§ **Source excerpt**
— Start —
Internal stress is the macroscopic performance of the internal microstructure of the material, and the macroscopic deformation mechanism of the material can be analyzed by using the method of internal stress division [8]. In order to explain the deformation characteristics of crystal materials under cyclic loading, Cottrell [9] first divided the internal stress into back stress and effective stress. Among them, the back stress microscopically represents the long-range force in dislocation motion, macroscopically reflects the translation of the yield surface in the macroscopic stress space, and represents the kinematic hardening of the material. Effective stress microscopically represents the short-range force of dislocation movement, that is, the critical condition required for dislocation movement. Macroscopically, it reflects the expansion or contraction of the yield surface and represents the isotropic hardening law of the material [8,9,10]. Based on Cottrell’s internal stress division theory, scholars have carried out a large amount of research work, revealing the connection between internal stress and material microstructure changes [10,11,12,13,14] and explaining the influence of internal stress components on material cycle characteristics [10,11,12,13,14,15], which proved the effectiveness of the theory in studying the macroscopic mechanical properties of materials under cyclic loading. At the same time, as two important parameters of the constitutive model, the establishment of corresponding constitutive models and the acquisition of relevant parameters based on the evolution characteristics of back stress and effective stress of different materials can greatly increase the accuracy of material modeling [16,17,18,19,20].

Compared with traditional experimental analysis, internal stress has a clearer physical meaning and can also reflect the connection between the material’s microstructure and macroscopic deformation [8,10]. However, there are few studies on the application of internal stress to the low-cycle fatigue behavior of powder superalloys, and even fewer studies on the application of internal stress to the FGH96 superalloy in the turbine disk service environment. In previous work, our research group only analyzed the cyclic softening/hardening phenomenon of the FGH96 superalloy from the perspective of micro-fracture mechanics [21] but did not conduct in-depth research on the impact of internal stress evolution on the cyclic characteristics of the FGH96 superalloy. Therefore, the research on the evolution of internal stress during the cyclic process is helpful to further understand the cyclic deformation characteristics of the FGH96 superalloy and is very useful for the next step of constitutive modeling of the FGH96 superalloy. It is also of great significance for the safe application of the FGH96 superalloy in the key components of aero-engines.

2. Experimental Materials and Methods

2.1. Experimental Materials

The experimental material is the FGH96 powder metallurgy superalloy, which is powered by the plasma rotating electrode process (PREP) + hot isostatic pressing (HIP) to prepare disc blanks + isothermal forging. The specific heat treatment method is as follows: complete solid solution at 1110~1120 °C for 2 h, salt quenching at 600 °C, and heat preservation at 760 °C for 16 h, then air cooling after cooling to 550 °C in the furnace.
— End —
§ **Supplied data**
— Start —
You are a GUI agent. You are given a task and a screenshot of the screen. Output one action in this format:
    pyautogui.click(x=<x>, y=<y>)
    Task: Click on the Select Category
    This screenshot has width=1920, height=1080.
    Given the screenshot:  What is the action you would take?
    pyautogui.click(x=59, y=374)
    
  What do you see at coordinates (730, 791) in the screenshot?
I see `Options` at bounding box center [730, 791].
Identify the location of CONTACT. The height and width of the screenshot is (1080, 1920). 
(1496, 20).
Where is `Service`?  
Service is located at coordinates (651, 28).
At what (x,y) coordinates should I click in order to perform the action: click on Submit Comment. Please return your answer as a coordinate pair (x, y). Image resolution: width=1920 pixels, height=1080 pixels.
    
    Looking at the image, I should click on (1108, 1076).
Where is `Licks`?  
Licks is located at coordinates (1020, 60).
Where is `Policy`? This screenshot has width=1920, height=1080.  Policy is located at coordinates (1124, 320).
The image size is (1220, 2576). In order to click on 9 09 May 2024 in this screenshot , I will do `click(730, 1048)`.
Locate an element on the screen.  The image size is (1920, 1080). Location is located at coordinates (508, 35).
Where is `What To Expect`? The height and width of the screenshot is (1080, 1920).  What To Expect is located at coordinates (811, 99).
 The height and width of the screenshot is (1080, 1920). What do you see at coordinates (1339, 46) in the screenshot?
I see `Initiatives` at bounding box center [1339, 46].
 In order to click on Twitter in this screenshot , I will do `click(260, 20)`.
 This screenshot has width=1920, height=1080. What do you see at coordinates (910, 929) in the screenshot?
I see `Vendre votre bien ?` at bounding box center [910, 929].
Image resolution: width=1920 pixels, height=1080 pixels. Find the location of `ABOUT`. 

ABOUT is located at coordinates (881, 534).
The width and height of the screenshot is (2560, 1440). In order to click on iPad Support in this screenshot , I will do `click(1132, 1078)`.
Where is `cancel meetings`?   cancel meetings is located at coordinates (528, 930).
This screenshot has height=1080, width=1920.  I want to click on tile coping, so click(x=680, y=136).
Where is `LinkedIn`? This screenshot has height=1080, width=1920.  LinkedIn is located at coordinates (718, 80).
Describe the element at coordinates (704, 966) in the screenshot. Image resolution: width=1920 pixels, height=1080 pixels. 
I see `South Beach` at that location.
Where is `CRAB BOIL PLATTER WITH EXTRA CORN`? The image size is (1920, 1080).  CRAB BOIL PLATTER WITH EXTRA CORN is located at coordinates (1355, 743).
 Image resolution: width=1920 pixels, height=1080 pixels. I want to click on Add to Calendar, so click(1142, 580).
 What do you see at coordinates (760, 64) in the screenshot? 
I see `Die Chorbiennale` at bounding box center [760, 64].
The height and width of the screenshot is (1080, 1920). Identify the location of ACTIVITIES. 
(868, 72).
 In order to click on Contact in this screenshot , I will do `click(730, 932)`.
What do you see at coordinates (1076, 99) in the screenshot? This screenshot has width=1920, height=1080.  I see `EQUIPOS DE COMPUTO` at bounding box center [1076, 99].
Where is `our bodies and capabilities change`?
— End —
§ **Instruction 1**
Write out the part of the internal stress passage that opens with the words "2.1. Experimental Materials" and closes with "in the furnace.".
§ **Instruction 2**
In the rows, from the line containing "coordinates (1355, 743)." through the line containing "Image resolution: width=1920 pixels, height=1080 pixels. I", change "image size" to "screen size" and leave everything else the same. Give only those lines.
The internal stress passage and the rows are separate material with no connection to each other.

§ **Full solution 1**
2.1. Experimental Materials

The experimental material is the FGH96 powder metallurgy superalloy, which is powered by the plasma rotating electrode process (PREP) + hot isostatic pressing (HIP) to prepare disc blanks + isothermal forging. The specific heat treatment method is as follows: complete solid solution at 1110~1120 °C for 2 h, salt quenching at 600 °C, and heat preservation at 760 °C for 16 h, then air cooling after cooling to 550 °C in the furnace.

§ **Full solution 2**
Where is `CRAB BOIL PLATTER WITH EXTRA CORN`? The screen size is (1920, 1080).  CRAB BOIL PLATTER WITH EXTRA CORN is located at coordinates (1355, 743).
 Image resolution: width=1920 pixels, height=1080 pixels. I want to click on Add to Calendar, so click(1142, 580).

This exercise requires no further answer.